The sound doesn't torture your ears either.  While they're nowhere near the equivalent of digital samples, the sounds sound okay and are bearable. I never got annoyed of the chimes and the rings, or the sound of a Cure spell being put to use.  The music is pretty good, as well, but it's nowhere near epic, and the dungeon music can get a bit corny.  In fact, quite a few tunes in the game are just plain -- but the battle music, boss music, and some themes are quite well done and fitting to the situation.  Just don't expect a symphony.


"Um. I say run. " Hey look, it's a big mechanical thing! Plothole, no?  

Don't expect the game to be overly easy, either.

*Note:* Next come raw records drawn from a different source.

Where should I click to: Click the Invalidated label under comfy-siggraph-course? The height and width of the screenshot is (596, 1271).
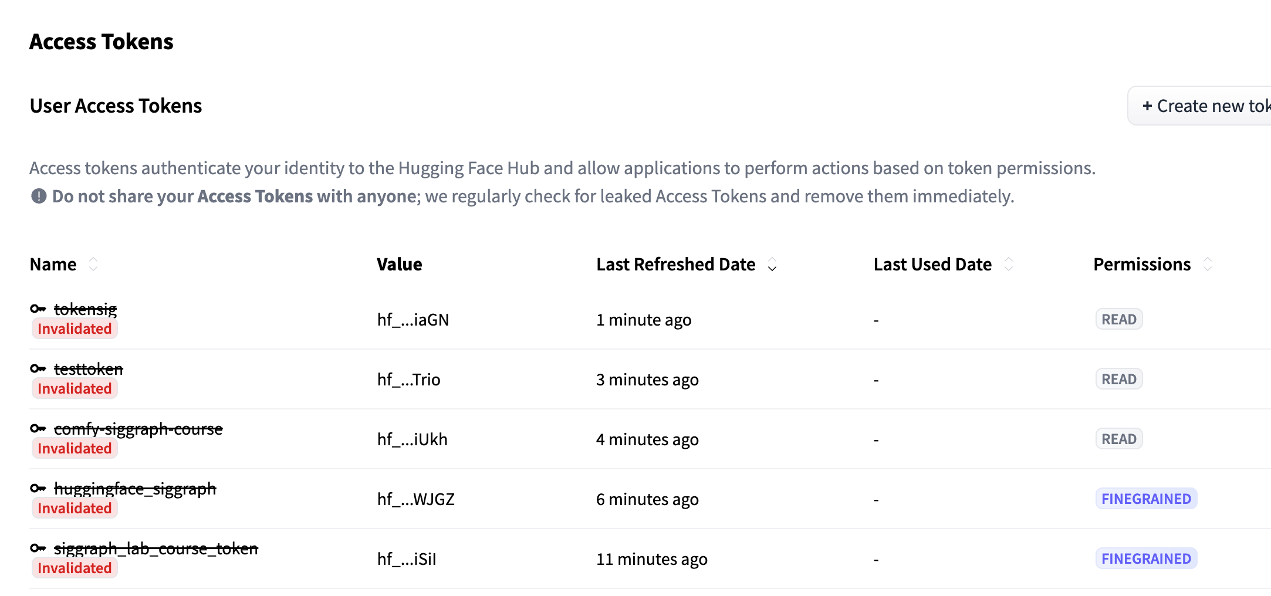coord(75,448)
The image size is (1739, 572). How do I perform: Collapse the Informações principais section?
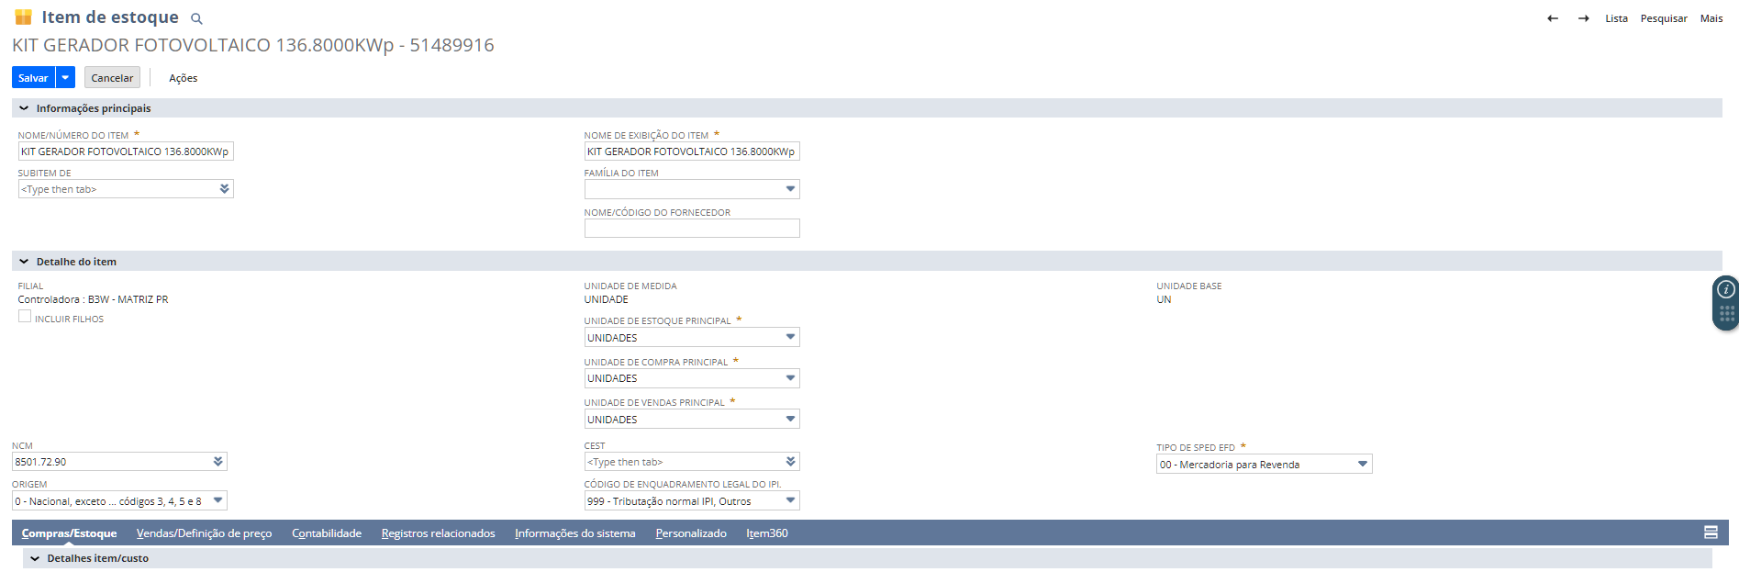[x=24, y=108]
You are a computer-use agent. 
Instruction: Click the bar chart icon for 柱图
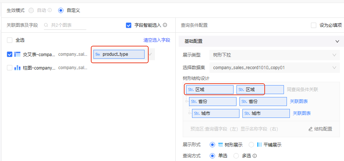[17, 68]
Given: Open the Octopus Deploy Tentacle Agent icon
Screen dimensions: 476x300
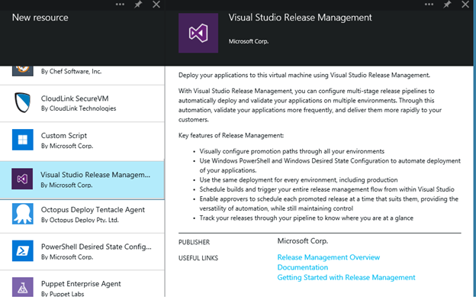Looking at the screenshot, I should (23, 214).
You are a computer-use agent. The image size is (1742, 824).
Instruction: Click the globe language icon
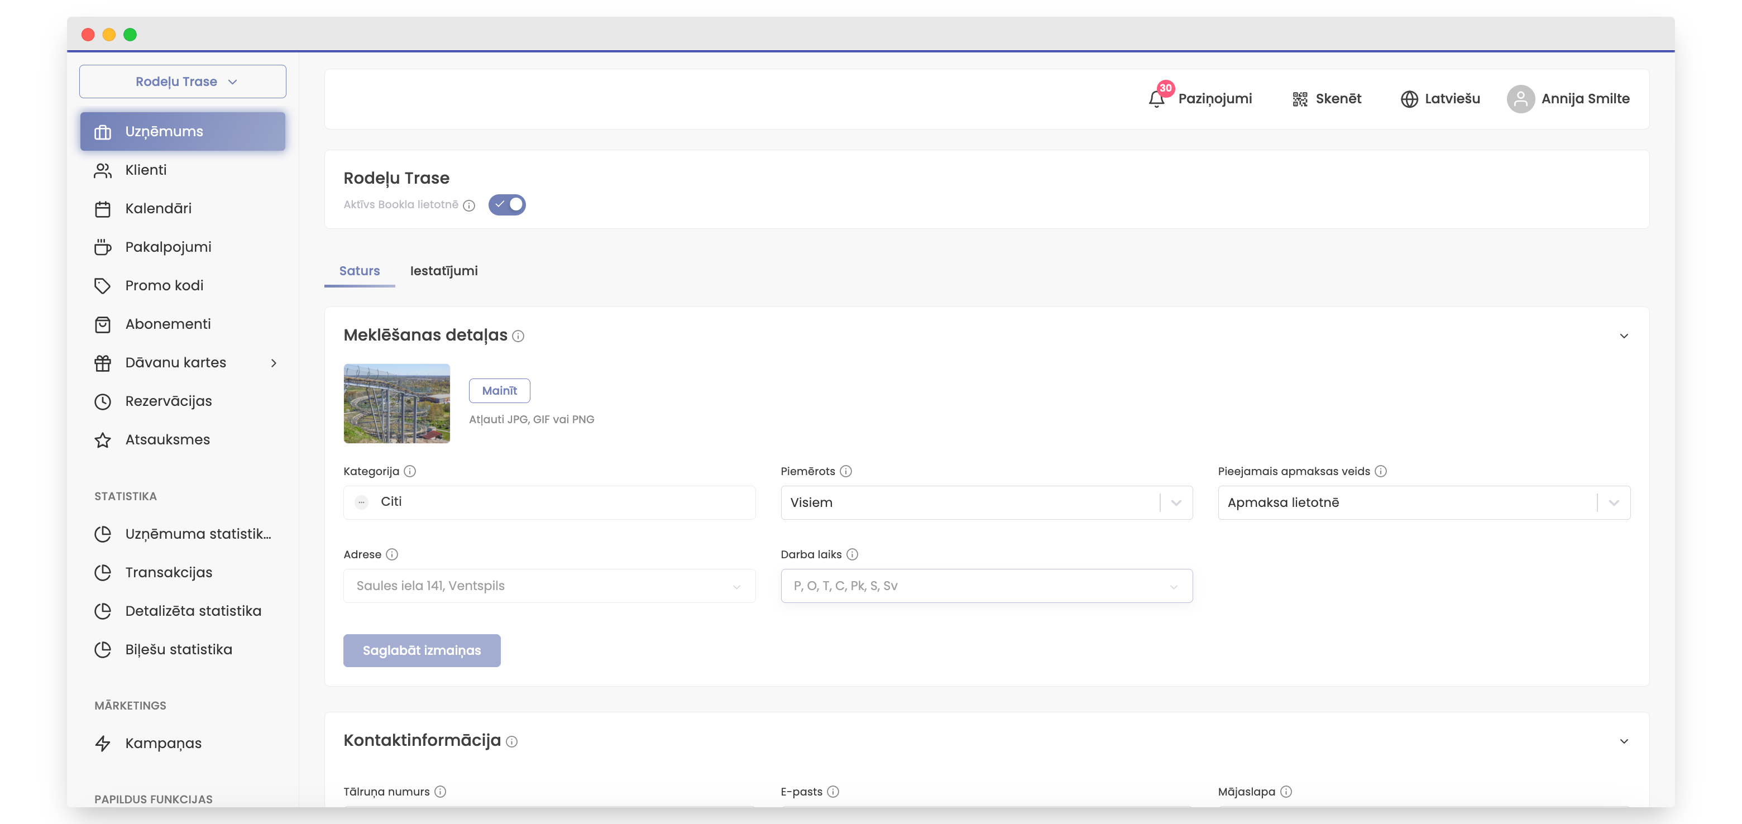pos(1409,99)
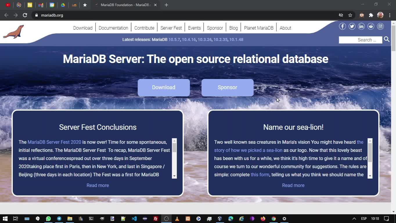Open MariaDB's Facebook page icon

(342, 26)
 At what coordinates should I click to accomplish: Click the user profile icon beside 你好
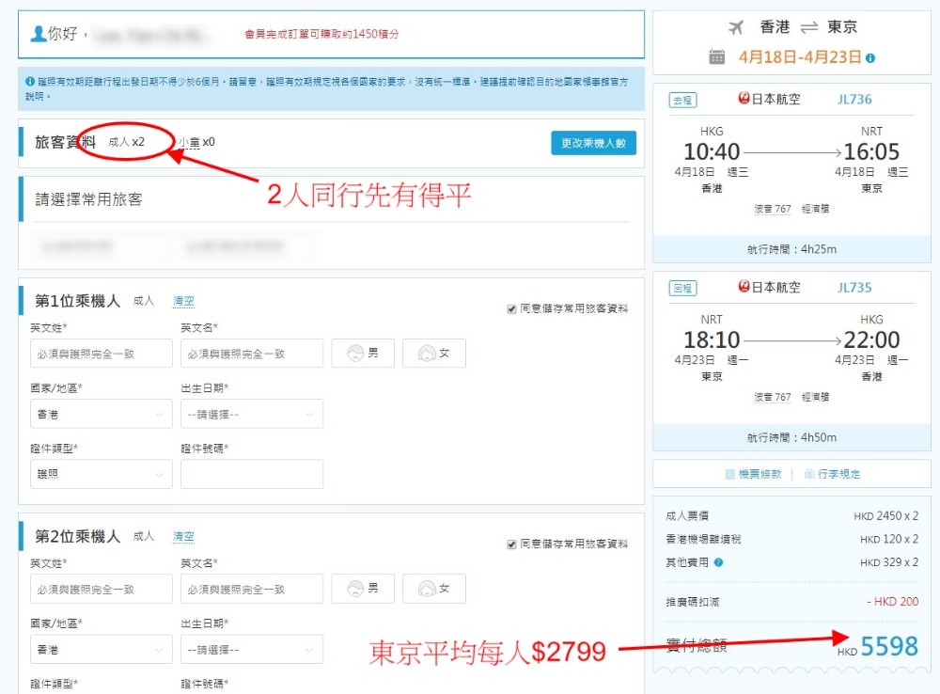point(38,34)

It has its moments where you have to sit there and gain gold, or gain hit points and stats. It also has bosses where you have to try over and over again before you figure out how to beat them. Then there are the dungeons where typically nasty enemies bear down on you.  You just have to be patient, build up that gold, and all the top tier weapons in the current area's shops will do the job for you.  Like the prequel, the game requires lots of patience, and in turn requires time -- the game takes a good 20 hours or so (hey, it may seem short, but it's an early 90's Gameboy RPG).  At the very least, this game is nowhere near as difficult as the original Final Fantasy, and much of its difficulty stems from an inadequate arsenal rather than inadequate status.

Final Fantasy Legend 2 is a good game, but it's a lot like its predecessor, only more polished. It's almost as if this game was the second quest in a Final Fantasy Legend expansion pack. And like the first game, it's *not* for everybody -- some will cling to it, and others will stay faaaar away.  Do try this game -- chances are, if you enjoyed the first game, you will definitely appreciate this offering.